The criticism from advocates for people with disabilities mirrored Stevens's
dissent. Professor Chai Feldblum of Georgetown Law School, one of the
drafters of the law, said the decisions "create the absurd result of a
person being disabled enough to be fired from a job, but not disabled enough
to challenge the firing." Sen. Tom Harkin, D-Iowa, who was one of the chief
Senate sponsors, said the decision "undermined one of the most basic
principles of the ADA," which he said was to "eliminate discrimination
against every individual with a disability."
But Stephen Bokat, general counsel of the U.S. Chamber of Commerce, praised
the court's interpretation for avoiding a "huge growth in the number of
cases." He said the most important aspect of the rulings from an employer's
perspective was the court's conclusion that "creating physical criteria for
a job ordinarily does not violate the ADA." He added: "The statute protects
you from discrimination in a class of jobs, but it does not guarantee you a
particular job."
David Fram, director of the National Employment Law Institute, an
organization here that trains corporate managers and others on how to apply
the disabilities law, called the decisions "a great victory for management."
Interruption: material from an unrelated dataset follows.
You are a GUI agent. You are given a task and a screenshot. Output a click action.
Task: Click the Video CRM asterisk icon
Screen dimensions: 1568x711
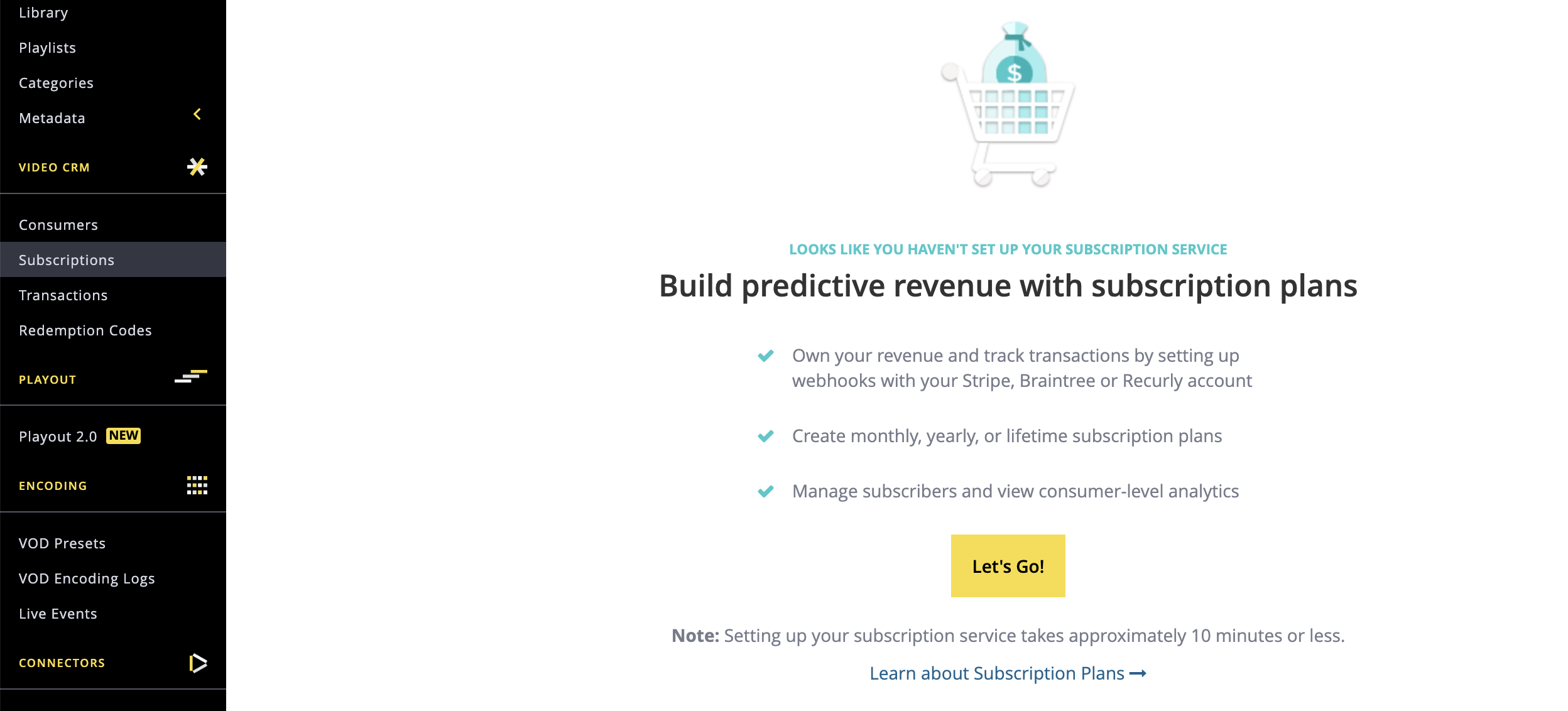tap(197, 166)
He said he was "shocked" by the court's "very hard line." He noted that most
lower courts, as well as the Equal Employment Opportunity Commission, had
taken the opposite view.
In her opinion in the United Airlines case, O'Connor said "an employer is
free to decide that physical characteristics or medical conditions that do
not rise to level of am impairment -- such as one's height, build, or
singing voice -- are preferable to others, just as it is free to decide that
some limiting, but not substantially limiting, impairments make individuals
less than ideally suited for a job."
O'Connor rejected a suggestion in the dissenting opinion that even people
with artificial limbs would not be considered disabled under the majority's
analysis. People may be highly functional with prosthetic devices but still
be "substantially limited" in such activities as walking or running, she
said.
She noted that under another provision of the law, people with correctable
impairments may still be covered as disabled if an employer "regards" them
as disabled. However, the majority's analysis of the law's "regarded as
disabled" prong appeared to be somewhat limiting; to come within this
section, O'Connor said, a person would have to be regarded as "unable to
work in a broad class of jobs," not just the job in question.
The other two cases were Murphy vs. United Parcel Service, No. 97-1992, and
Albertson's vs. Kirkingburg, No. 98-591. Chief Justice William H. Rehnquist
and Justices Antonin Scalia, Anthony M. Kennedy, Clarence Thomas, and Ruth
Bader Ginsburg joined the majority opinions by O'Connor and Souter.